Integrationsgelder werden gestrichen
Ein weiteres Beispiel: Auf allen Ebenen werden Integrationsgelder gestrichen. Gleichzeitig werden die Prozesse immer komplizierter. So wird die lokale Integrationsförderung im Kanton Aargau in mehrstufigen, partizipativen Verfahren mittels Workshops mit allen Akteuren (Politik, Schule, Verwaltung, Vereine, Fachstellen, Polizeiwesen usw.) ausgeknobelt, damit zum Schluss Kleinstfachstellen entstehen (weil die Ressourcen eben dann doch nur spärlich fliessen), welche die hohen Erwartungen der vielen Beteiligten befriedigen sollten. Gerade in ländlichen Regionen entstehen so „One-women shows“ (solche Stellen werden grösstmehrheitlich von Frauen geleitet), welche mit minimalen finanziellen Mitteln alle Integrationsprobleme lösen sollten. Oder: Die Integrationsagenda Schweiz setzt einen starken Fokus auf Geflüchtete und das Asylwesen. Das ist gut. Weniger gut ist, dass länger Anwesende und Personen, welche im Familiennachzug oder über die Arbeitsmigration in die Schweiz kommen, kaum mehr Zugang zur Integrationsförderung haben. Für diese Personen müssen Massnahmen je länger je mehr aufwändigst über Stiftungen und Spenden finanziert werden.

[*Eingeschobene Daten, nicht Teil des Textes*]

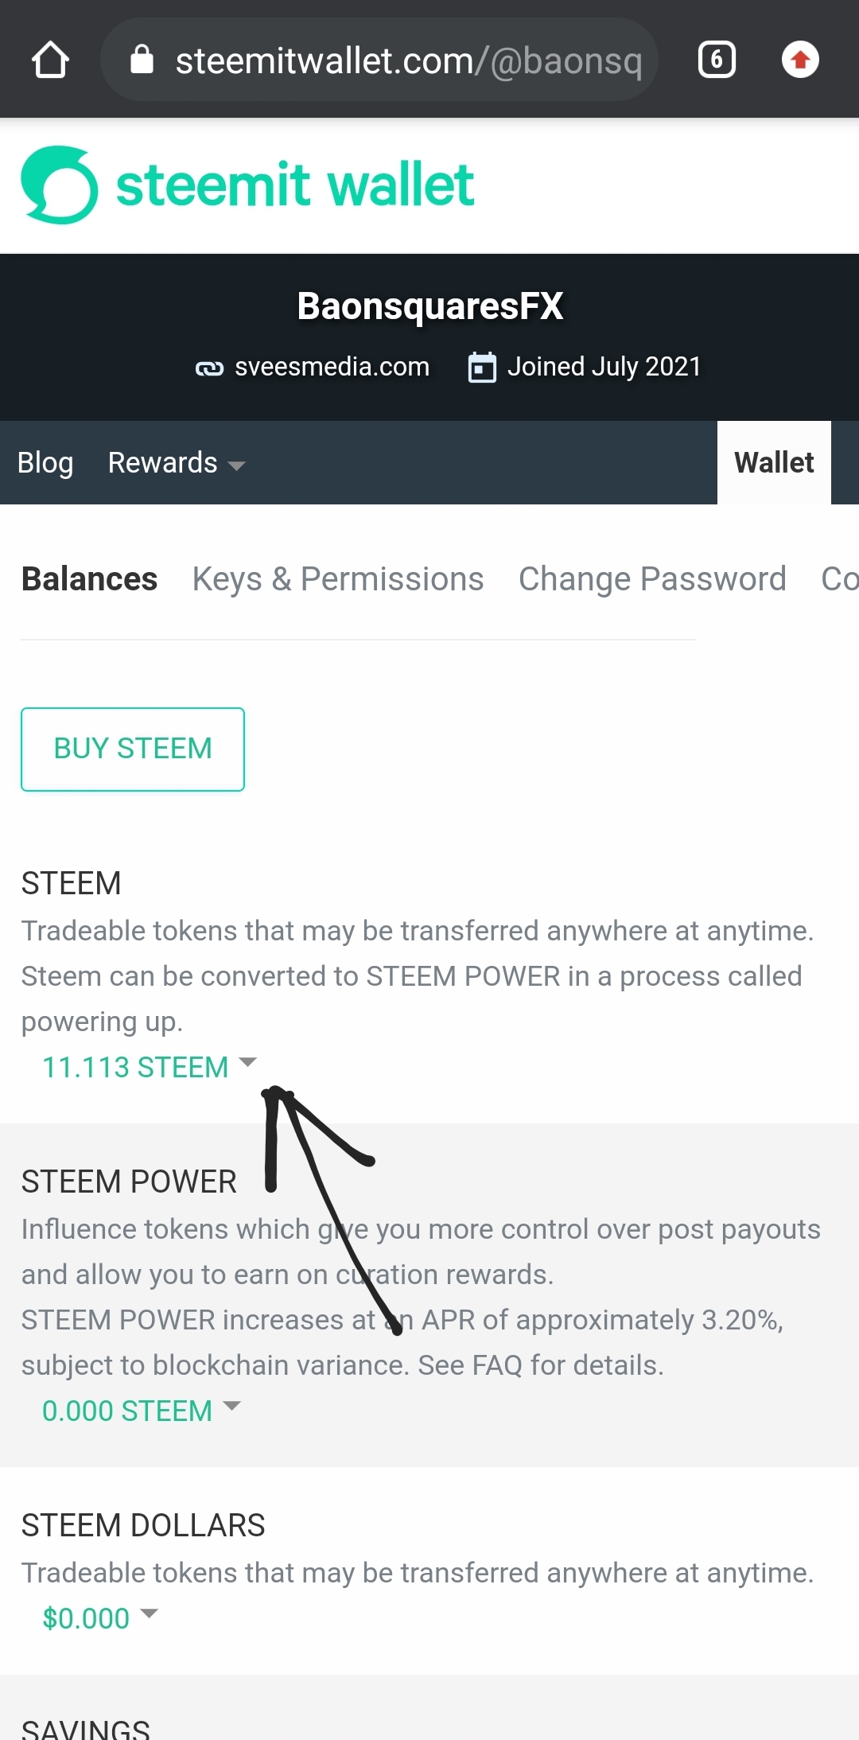Expand the Rewards dropdown menu
This screenshot has height=1740, width=859.
177,463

Die Integrationsförderung ist umstritten. Deshalb ist es wichtig, dass Fachleute ihre Erfahrungen und Forderungen sachlich und fachlich kommunizieren und so im politischen Diskurs gehört werden. Über Dachorganisationen, Verbände oder im direkten Gespräch mit Entscheidungsträger*innen. Denn: Personen aus der Praxis wissen am besten, was Sache ist.